"Chorinho"
Diminutif de « choro », lui-même dérivé du verbe « chorar », « pleurer », le « chorinho » est considéré comme la première musique populaire urbaine typique du Bésil.
Né à Rio de Janeiro dans les années 1870, le « choro » est à la croisée des rythmes européens comme le scottish, la valse et la polka, et de rythmes africains tels que le « lundu », et donne la part belle à la virtuosité et à l’improvisation des musiciens.
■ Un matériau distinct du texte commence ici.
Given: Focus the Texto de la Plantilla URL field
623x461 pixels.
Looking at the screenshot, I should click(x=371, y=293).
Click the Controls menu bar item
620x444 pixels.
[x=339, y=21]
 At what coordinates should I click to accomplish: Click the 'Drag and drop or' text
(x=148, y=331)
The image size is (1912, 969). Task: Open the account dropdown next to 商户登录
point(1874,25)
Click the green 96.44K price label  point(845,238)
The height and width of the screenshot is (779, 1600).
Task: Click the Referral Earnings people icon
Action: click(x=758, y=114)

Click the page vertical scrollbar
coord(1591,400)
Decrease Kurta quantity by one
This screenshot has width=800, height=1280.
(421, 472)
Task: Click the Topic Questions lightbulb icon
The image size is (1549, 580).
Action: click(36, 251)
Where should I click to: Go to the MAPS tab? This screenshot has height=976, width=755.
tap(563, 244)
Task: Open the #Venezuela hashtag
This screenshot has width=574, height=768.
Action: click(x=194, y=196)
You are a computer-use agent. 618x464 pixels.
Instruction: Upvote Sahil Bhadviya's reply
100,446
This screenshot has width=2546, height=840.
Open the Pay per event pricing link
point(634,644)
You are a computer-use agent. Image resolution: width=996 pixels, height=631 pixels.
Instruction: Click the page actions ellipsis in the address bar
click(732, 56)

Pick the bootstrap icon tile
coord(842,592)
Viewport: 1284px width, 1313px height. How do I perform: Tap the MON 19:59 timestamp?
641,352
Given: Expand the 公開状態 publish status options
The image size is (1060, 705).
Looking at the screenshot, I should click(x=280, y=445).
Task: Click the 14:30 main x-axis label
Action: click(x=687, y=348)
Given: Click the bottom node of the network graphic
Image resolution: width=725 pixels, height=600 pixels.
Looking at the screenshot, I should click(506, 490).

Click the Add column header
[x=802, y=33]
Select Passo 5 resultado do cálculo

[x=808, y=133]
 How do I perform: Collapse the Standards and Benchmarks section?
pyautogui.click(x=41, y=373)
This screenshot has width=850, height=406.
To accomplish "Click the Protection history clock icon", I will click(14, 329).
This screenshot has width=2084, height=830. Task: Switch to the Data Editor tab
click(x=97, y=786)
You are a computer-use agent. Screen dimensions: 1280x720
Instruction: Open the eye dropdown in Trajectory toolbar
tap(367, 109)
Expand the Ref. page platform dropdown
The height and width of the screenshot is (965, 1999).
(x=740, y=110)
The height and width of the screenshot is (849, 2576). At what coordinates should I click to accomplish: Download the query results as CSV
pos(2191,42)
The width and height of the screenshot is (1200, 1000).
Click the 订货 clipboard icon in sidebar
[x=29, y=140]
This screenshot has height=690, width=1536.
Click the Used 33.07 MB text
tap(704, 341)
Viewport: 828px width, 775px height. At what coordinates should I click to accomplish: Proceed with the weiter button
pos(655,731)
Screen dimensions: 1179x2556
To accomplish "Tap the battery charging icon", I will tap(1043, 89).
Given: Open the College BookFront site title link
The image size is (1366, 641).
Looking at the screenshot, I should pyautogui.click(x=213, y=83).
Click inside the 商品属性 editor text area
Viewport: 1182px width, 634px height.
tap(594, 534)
La cellule instrumentale de base, le "terno", s'articule à l'origine autour de "bois et de cordes" ("Pau e Cordas") :

- flûte traversière (alors en ébène), qui tient le rôle d'instrument mélodique, souvent dévolu également au bandolim (mandoline brésilienne), à la clarinette ou au saxophone.
- guitare ("violão"), chargée de la ligne de basse ("baixaria"), contrepoint souvent improvisé, et qui participe également à l'harmonie
- cavaquinho, qui a un rôle harmonique et rythmique très important. Il s'agit d'une petite guitare à 4 cordes d'origine portugaise, également utilisée dans la samba, qui à son arrivée à Hawaï sera rebaptisée ukulélé.

Parmi les compositeurs les plus connus, on distingue Chiquinha Gonzaga, Ernesto Nazareth et Pixinguinha ; et parmi les morceaux qui ont marqué l'histoire du "choro" : "Tico-Tico no Fuba", "Noites Cariocas", "Carinhoso", "O violao do flor", et le plus célèbre, "Brasileirinho" de Waldir Azevedo, que la gymnaste brésilienne Daiana Do Santos adopte à chacune de ses compétitions internationales.